Rich nations' greenhouse gas emissions rose near to an all-time high in 2005, led by U.S. and Russian gains despite curbs meant to slow global warming, U.N. data showed.

Total emissions by 40 leading industrial nations edged up to 18.2 billion tonnes in 2005 from 18.1 billion in 2004 and were just 2.8 percent below a record 18.7 billion in 1990, according to the U.N. Climate Change Secretariat in Bonn.

The 2005 rise confirmed an upwards trend in recent years despite efforts at cuts by many governments worried that climate change, widely blamed on fossil fuel use, will spur ever more floods, droughts, heatwaves and rising seas.

"Since 2000, greenhouse gas emissions...increased by 2.6 percent," the Secretariat said.

Emissions by the United States, long the world's top emitter but with China drawing neck and neck, rose to 7.24 billion tonnes in 2005 from 7.19 billion in 2004, according to the first U.N. compilation of national data for 2005.

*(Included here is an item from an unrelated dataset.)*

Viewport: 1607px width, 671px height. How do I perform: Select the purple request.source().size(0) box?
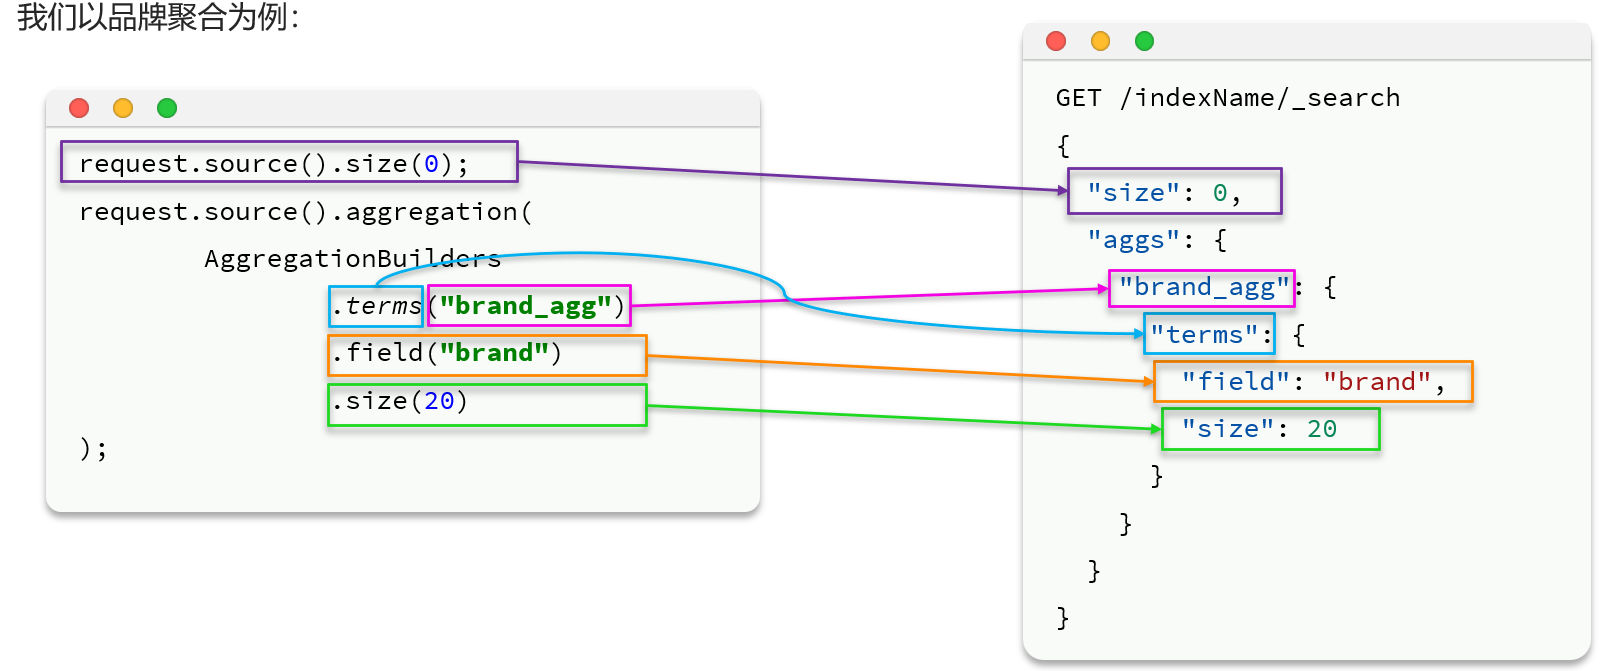289,163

Washington has since issued a preliminary estimate that emissions of carbon dioxide, the main greenhouse gas, fell by 1.3 percent in 2006 from 2005 despite robust economic growth.

Revived economic growth in former East bloc nations was a main spur to the overall rise in emissions. Russian emissions rose to 2.l3 billion tonnes in 2005 from 2.09 billion in 2004.